The incredibly high body count in the show supposedly stems from the misalignment within the kid from captivity. There is a death in every episode and at least twenty at the series’ height of gore in the first twist. Through the voice over dialogue of the dead warden (Terrry O’Quinn) the kid is played as the literal devil forcing the hand of the murderers. The voice of God is said to be behind his kidnapping and imprisonment. The writer chooses to leave it ambiguous as to whether or not his captor was divinely inspired or insane. Fine. I can handle that. But then that same voice of God turns out to be the sound of the universe that only some people can hear? Then it turns out that the kid creates violence through no fault of his own? Where did the original rumors of the sounds come from? Where did we get the idea that this kid was evil?

And while we are talking about the nonsensical plot given to Skaarsgard – the same “kid” is at one point supposed to be fortyish years old? Was Skaarsgard just incredibly poor casting or did they not know where the plot was going when they cast the show? For the central character of the plot, there are so many details missing. If the ending of the first season wasn’t enough to show that the writers didn’t treat Skaarsgard’s character with any care – the sloppy creation of him as a person is certainly enough to seal the sentiment.

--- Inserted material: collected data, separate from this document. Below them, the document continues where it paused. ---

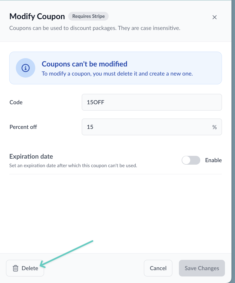Click the percent symbol in the field
Image resolution: width=235 pixels, height=283 pixels.
pos(214,127)
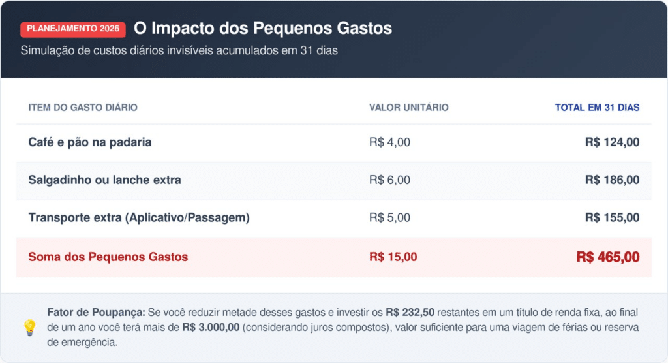Click the large red R$ 465,00 total
This screenshot has height=363, width=668.
click(x=607, y=257)
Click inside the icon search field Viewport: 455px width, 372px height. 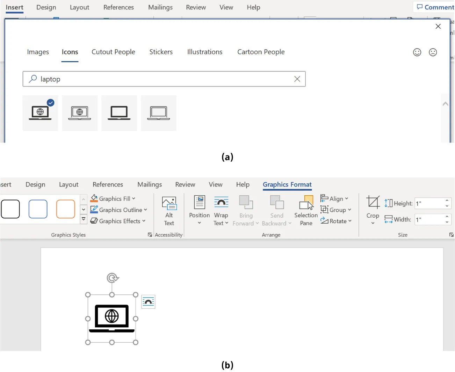point(157,79)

I could do a similar discussion on the holes behind basically every character in the series. Henry Deaver is a man whose life obviously fell apart, but we get no information on how that came to be. We hear the rumors of him as a child, but don’t get any answers as to where his family thought he was the entire time he was missing. At one point, Henry blatantly asks his mother for answers and she refuses. I don’t think this was a character choice. I think this was a lack of imagination on the screenwriter’s part. The answer to that question reveals so much about Henry’s place in his family, and it is one of many answers the viewer is denied.

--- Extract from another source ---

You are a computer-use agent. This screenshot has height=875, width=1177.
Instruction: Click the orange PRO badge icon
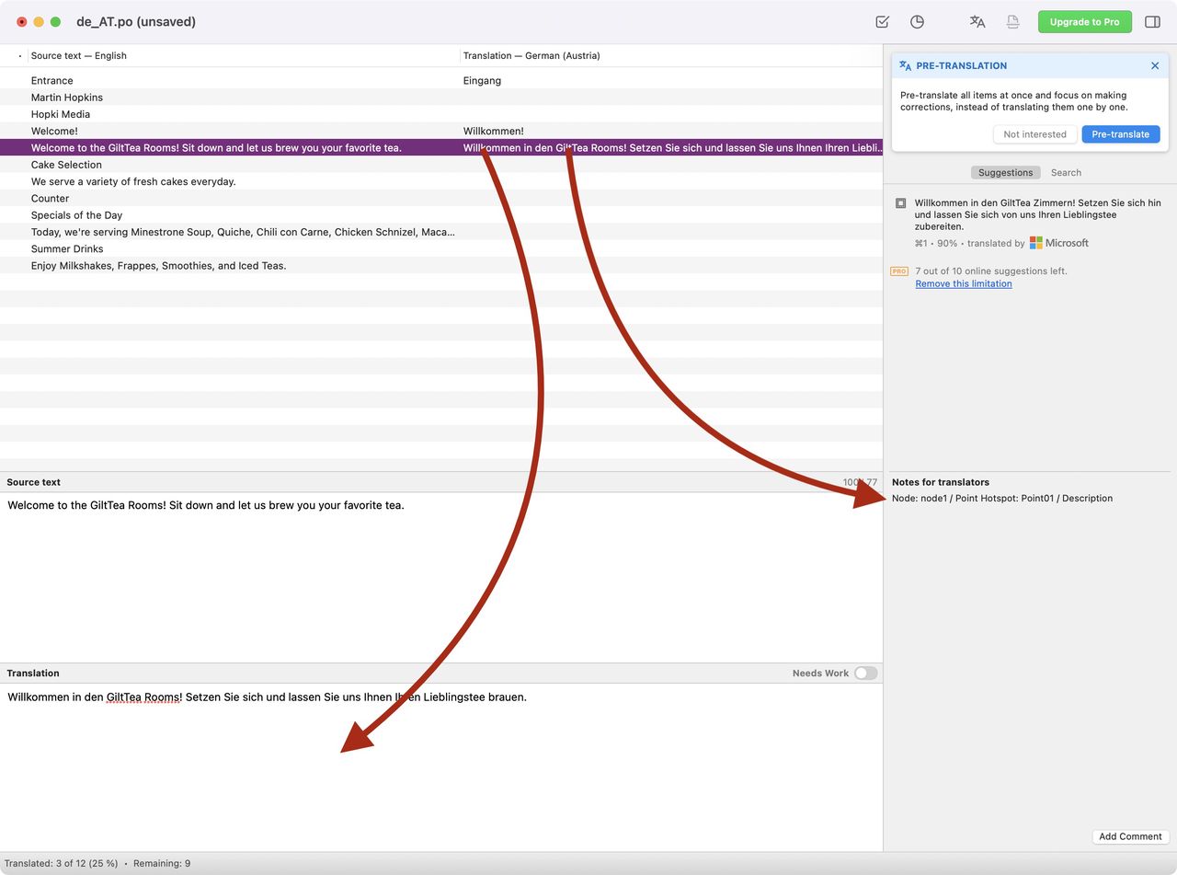[899, 271]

In my intense dislike of this show, I understand that I am in a minority opinion. There are mysteries and suspense and a sense of dread woven expertly into each episode. The stunts and the murders create a chaotic energy that draws viewers into the vortex of Castle Rock. I watched it not only because I wanted to review it, but because I wanted answers goddamnit. But when I got them, the emotional payoff fell so short of my expectations I turned an even more critical eye over the past ten hours of my life. When there are enigmatic shows like OA out for viewing pleasure, why would you settle for a show that barely answers the main question and doesn’t do it very creatively when it does? I’d say treat this like the majority of King’s canon. Skip.